Je réfléchirai encore après avoir étudié dans les livres de sociologie, de psychologie, de pédagogie, etc., et observé l’enfant. Ayant, par exemple, appris que l’adulte qui lit n’épelle pas, je me dirai que l’épellation n’est peut-être pas utile, ou tout au moins aussi utile qu’on le pense, pour l’apprentissage de la lecture et ceci m’engagera à entreprendre des recherches qui me permettront d’améliorer ou de changer ma méthode d’enseignement de la lecture.
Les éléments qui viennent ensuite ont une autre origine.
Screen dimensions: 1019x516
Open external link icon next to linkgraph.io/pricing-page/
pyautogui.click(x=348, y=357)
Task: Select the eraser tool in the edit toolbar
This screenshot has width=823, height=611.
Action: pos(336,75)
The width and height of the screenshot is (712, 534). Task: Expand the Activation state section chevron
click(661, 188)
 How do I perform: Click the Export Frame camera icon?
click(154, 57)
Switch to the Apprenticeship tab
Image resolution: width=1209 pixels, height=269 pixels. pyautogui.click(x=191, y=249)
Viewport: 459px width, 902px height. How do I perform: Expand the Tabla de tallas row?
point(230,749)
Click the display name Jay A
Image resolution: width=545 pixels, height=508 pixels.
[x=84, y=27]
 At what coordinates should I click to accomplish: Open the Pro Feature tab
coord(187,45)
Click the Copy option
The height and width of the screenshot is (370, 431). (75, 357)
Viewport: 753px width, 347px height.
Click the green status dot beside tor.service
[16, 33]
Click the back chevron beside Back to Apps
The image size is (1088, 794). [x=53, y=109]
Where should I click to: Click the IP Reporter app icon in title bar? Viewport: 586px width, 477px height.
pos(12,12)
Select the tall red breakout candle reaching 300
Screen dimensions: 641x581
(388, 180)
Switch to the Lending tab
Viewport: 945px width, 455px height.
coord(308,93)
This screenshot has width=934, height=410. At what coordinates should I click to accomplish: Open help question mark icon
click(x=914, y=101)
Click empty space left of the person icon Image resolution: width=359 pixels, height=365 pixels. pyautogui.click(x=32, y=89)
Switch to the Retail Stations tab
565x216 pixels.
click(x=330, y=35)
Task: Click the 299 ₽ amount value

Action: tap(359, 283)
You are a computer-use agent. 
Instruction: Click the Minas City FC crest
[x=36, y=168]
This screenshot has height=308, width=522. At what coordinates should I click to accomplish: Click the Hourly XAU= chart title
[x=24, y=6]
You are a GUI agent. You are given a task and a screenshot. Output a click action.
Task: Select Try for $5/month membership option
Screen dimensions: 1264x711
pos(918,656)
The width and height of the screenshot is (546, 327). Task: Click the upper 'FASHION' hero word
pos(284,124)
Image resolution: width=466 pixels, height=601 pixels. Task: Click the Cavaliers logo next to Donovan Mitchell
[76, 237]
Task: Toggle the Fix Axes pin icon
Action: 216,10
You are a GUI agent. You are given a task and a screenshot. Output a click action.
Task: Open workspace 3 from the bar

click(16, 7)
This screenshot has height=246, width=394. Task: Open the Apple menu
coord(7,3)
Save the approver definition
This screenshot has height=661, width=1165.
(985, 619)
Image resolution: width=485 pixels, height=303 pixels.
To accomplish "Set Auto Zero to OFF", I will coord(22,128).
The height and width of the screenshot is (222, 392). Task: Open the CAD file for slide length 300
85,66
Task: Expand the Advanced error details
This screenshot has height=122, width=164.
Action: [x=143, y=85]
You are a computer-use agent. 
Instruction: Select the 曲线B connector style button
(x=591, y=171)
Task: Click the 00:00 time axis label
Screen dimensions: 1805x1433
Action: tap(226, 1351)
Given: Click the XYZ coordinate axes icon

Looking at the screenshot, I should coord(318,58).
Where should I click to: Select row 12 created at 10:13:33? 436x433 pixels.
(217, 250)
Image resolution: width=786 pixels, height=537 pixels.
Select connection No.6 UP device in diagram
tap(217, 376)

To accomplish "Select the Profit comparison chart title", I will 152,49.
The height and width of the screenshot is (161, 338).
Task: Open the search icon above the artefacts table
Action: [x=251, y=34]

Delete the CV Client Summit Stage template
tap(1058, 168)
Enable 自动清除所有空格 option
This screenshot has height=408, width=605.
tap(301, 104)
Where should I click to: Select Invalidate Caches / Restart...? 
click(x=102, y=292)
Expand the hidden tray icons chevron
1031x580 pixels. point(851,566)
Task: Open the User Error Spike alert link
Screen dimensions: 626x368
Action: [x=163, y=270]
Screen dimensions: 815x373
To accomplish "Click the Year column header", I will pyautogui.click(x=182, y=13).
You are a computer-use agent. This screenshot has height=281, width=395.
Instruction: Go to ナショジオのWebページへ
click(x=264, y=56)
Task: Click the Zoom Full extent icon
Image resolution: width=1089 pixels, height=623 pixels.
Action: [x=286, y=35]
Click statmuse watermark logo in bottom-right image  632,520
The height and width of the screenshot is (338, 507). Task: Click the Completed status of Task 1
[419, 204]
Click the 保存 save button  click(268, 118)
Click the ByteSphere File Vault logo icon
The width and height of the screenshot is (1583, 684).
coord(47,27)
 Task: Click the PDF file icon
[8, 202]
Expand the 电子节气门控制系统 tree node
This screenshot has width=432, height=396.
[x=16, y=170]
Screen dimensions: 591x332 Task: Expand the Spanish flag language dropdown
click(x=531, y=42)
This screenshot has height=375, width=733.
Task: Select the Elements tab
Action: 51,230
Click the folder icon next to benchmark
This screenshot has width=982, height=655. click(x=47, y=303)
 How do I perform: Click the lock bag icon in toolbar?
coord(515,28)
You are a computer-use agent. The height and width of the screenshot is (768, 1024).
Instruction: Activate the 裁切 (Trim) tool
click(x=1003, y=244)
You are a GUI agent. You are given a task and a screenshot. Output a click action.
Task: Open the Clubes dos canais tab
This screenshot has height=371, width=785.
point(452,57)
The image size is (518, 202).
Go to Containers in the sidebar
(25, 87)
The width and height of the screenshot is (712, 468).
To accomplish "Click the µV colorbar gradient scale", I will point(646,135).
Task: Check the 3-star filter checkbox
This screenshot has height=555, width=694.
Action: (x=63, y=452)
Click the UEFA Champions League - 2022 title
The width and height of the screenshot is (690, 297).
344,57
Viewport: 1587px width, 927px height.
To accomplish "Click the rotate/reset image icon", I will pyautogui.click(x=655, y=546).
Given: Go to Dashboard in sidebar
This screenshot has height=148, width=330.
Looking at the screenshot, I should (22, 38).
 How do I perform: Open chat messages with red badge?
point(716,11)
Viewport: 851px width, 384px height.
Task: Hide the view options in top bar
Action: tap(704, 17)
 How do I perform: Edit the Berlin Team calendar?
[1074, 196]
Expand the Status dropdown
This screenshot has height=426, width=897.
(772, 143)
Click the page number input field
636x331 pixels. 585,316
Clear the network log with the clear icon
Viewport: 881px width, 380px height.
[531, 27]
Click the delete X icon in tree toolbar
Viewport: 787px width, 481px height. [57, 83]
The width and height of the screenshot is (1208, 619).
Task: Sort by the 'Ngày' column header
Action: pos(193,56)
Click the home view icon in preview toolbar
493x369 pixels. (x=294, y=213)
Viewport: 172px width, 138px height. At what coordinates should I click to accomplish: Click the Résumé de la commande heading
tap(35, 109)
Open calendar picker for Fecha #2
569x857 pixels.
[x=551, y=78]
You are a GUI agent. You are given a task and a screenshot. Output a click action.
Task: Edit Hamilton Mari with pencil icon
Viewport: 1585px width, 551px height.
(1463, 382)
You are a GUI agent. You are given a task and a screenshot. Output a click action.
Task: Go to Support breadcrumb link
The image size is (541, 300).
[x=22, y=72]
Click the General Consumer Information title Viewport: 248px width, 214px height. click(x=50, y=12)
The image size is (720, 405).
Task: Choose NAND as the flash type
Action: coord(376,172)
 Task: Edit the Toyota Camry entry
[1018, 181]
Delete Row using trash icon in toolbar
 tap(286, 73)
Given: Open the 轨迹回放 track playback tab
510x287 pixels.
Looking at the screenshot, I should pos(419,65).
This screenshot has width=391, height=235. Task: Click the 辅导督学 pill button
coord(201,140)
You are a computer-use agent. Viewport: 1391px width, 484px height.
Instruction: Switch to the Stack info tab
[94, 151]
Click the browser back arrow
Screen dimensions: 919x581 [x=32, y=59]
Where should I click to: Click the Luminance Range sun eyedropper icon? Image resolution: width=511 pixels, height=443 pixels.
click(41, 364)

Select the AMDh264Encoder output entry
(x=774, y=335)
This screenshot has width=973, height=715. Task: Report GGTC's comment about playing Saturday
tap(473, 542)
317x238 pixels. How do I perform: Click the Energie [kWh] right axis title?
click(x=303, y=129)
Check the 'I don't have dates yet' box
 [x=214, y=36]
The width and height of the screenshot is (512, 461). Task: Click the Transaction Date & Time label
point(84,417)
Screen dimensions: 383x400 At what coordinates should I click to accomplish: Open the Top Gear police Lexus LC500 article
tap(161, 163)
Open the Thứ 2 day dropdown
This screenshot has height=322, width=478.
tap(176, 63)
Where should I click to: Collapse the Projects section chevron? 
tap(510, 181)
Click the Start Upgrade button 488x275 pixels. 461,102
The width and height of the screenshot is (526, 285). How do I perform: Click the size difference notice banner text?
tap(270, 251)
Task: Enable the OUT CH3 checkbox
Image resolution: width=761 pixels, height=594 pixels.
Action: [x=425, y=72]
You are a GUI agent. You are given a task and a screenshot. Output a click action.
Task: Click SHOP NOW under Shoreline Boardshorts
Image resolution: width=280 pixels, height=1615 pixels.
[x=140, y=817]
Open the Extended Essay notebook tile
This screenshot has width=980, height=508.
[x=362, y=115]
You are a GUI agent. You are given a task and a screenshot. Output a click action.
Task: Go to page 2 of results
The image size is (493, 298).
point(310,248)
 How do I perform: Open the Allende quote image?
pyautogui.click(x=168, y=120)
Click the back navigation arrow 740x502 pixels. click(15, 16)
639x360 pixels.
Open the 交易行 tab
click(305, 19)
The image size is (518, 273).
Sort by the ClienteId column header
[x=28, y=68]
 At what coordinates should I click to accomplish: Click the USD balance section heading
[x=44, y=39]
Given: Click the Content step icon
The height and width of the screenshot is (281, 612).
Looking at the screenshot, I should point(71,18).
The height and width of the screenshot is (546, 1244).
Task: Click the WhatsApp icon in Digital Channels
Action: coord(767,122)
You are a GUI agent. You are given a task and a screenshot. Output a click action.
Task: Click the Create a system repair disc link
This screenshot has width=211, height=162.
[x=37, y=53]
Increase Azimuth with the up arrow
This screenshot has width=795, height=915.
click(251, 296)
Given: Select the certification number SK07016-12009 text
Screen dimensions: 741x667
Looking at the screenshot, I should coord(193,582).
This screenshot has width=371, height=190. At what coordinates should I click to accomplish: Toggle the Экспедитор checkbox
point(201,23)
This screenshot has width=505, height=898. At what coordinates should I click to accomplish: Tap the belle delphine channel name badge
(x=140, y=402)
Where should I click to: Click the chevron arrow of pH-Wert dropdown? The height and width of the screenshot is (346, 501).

II. Recherche du point de départ. — Le développement actuel de l’humanité, les connaissances acquises, sont tels qu’ils sont parce que les hommes, dans le passé et dans le présent, ont eu et ont des intérêts, des besoins et des aptitudes que nous retrouvons chez les enfants. Ces intérêts, ces besoins, ces aptitudes sont plus ou moins développés, n’existent parfois qu’en germe et à l’état latent chez les enfants ; il faut pourtant les découvrir, car ce sont eux les leviers du progrès, les points dont il nous faudra partir pour, par une récapitulation abrégée (voir Éducation) faire acquérir à l’enfant une partie des conquêtes de l’humanité. Il faut que l’éducateur connaisse, aussi complètement et d’une manière aussi souple que possible, les expériences que l’humanité a faites – le savoir qu’il peut faire acquérir à ses élèves n’en est qu’un résumé, – qu’il sache quels sont les intérêts, les besoins, les pouvoirs de l’enfant pour les mettre en œuvre, les exercer, les diriger vers les buts possibles qu’il se propose. « Chacun, dit Roszger, a en lui la place où le maître peut piocher de la façon la plus sûre. Alors il s’agit de mettre la main à cette place… d’obliger chacun… à économiser et à fortifier sa puissance particulière. Et la puissance particulière sera le point de départ d’où les autres territoires seront renforcés et fécondés… le descriptif fera un effort volontaire s’il doit expliquer sa description par le dessin. »

Ainsi le progrès enfantin ne sera pas obtenu malgré l’enfant et nous ne compterons pas non plus sur son bon plaisir ou sa fantaisie pour le diriger dans la voie du progrès ; ce que nous voulons ce n’est pas que l’enfant fasse tout ce que nous voulons ou tout ce qu’il veut mais qu’il veuille tout ce qu’il fait et ceci n’est possible que si, connaissant bien l’enfant, nous le plaçons dans des conditions telles que nous puissions agir envers lui de telle façon qu’il veuille ce qui est bon et utile à ses progrès.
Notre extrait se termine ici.